Increasingly, I find I am writing this blog with a specific audience in mind: those women (mostly, plus some others) who are undertaking a serious spiritual journey outside the context of one of our major religions. Even though my own journey has brought me under the umbrella of "Goddess/women's spirituality", I don't necessarily assume that all unconventional seekers end up in the same place. But for many of us, there certainly hasn't been a guidebook. And while I can hardly serve as a "guide", I do feel an obligation to share about the experiences that have been a struggle, in case it helps others who might be living a similar reality.

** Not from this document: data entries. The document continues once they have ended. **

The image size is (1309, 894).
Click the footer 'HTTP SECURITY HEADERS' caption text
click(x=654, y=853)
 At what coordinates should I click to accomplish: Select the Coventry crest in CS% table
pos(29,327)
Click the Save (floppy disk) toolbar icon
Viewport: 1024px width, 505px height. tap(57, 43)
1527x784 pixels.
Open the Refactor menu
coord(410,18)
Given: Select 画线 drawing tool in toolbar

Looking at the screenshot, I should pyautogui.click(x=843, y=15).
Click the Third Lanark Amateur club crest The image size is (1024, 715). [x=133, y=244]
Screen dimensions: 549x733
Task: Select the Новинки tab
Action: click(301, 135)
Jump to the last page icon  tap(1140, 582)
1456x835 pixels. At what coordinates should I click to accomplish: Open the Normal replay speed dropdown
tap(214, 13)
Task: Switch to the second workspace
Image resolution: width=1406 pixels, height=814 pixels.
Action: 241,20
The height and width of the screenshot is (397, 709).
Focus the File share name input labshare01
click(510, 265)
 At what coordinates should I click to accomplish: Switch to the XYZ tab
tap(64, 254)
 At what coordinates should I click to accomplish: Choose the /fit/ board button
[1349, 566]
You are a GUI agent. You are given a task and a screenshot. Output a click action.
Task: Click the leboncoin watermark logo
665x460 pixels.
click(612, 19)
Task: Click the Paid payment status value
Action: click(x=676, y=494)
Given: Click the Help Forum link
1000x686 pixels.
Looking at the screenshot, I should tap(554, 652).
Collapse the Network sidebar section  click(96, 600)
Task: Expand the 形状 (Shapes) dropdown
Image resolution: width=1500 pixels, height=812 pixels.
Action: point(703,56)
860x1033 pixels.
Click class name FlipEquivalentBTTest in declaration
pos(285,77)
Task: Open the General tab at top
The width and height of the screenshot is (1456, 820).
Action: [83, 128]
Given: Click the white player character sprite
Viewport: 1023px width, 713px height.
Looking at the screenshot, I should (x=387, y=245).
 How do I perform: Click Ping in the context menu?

So...closed doors. Believe it or not, I have become more and more grateful for the experience of growing up in such a narcissistic environment, because I became used to invisibility and rejection. If that sounds cutting, it's not meant to be. I mean, seriously. I would go on to live outside so many norms and institutions, that closed doors became almost a way of life. I think I occasionally became so convinced that my life would be about rejection, that at times I prepared in advance for it. I became inured to rejection, and could survive it. Maybe I even drew it to myself.
If you had asked me ten years ago how my life would change as I came to know myself, I probably would have said, "Great! Once I know myself, I'll easily connect with those who are like me! I'll find a family, a tribe!" And yet, over this last year, as I have become aware of a few such "people like me" (people with some intersection of England and the divine feminine), my efforts to reach out and introduce myself to them have hit surprising brick walls. At the very least, I have not immediately been met with open arms into predominantly female/unconventional constructs, any more than I was half a century ago into male/conventional ones.
If everything that happens is either about love or fear, I guess this phenomenon is about fear. Women who have "made it" (even to a small degree) may simply not wish to rock their own boat. This odd, intense woman in the American midwest, with her University of London master's degree and her invisibility, may just be too much of an unknown element to embrace with open arms. When I put myself in their shoes, I get it.
When doors seem to close in my face, I vacillate between sort of an angry/ironic "of course!" and a shrinking childish feeling of being sick to my stomach and unloved. Increasingly, though, there's a third way emerging. I take a deep breath, align with Goddess love energy as I understand it, and try to assume that energetically, even these folks are just not quite my tribe. If and when the energetic overlap is just right, I'll be warmly embraced. These closed doors may be pushing me to the one, right, open one. At least the hope of that keeps me going.